Transcribe, without any alteration, only the lines that begin at the line containing "Expand the Walker layout dropdown" and run to the last line below.
•••••
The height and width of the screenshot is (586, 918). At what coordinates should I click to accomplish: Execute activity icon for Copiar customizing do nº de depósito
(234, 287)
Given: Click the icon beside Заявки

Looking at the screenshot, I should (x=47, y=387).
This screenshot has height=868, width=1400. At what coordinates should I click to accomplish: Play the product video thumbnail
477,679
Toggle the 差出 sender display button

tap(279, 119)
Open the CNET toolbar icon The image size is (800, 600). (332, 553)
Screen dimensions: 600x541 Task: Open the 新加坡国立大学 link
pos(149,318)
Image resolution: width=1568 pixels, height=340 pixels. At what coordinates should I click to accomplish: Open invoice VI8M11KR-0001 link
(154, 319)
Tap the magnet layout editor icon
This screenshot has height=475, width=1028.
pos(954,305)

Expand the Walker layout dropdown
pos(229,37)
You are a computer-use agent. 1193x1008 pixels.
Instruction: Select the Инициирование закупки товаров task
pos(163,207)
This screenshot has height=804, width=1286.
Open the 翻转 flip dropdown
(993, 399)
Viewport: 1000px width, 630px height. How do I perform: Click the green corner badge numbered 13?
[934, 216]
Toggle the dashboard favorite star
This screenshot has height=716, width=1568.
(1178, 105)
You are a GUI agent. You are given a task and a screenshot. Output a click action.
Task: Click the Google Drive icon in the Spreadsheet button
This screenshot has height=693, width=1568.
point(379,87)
•••••
- [Solution to this problem]
Expand the Walker layout dropdown
pos(229,37)
You are a computer-use agent. 1193x1008 pixels.
Instruction: Select the Инициирование закупки товаров task
pos(163,207)
This screenshot has height=804, width=1286.
Open the 翻转 flip dropdown
(993, 399)
Viewport: 1000px width, 630px height. How do I perform: Click the green corner badge numbered 13?
[934, 216]
Toggle the dashboard favorite star
This screenshot has height=716, width=1568.
(1178, 105)
You are a GUI agent. You are given a task and a screenshot. Output a click action.
Task: Click the Google Drive icon in the Spreadsheet button
This screenshot has height=693, width=1568.
point(379,87)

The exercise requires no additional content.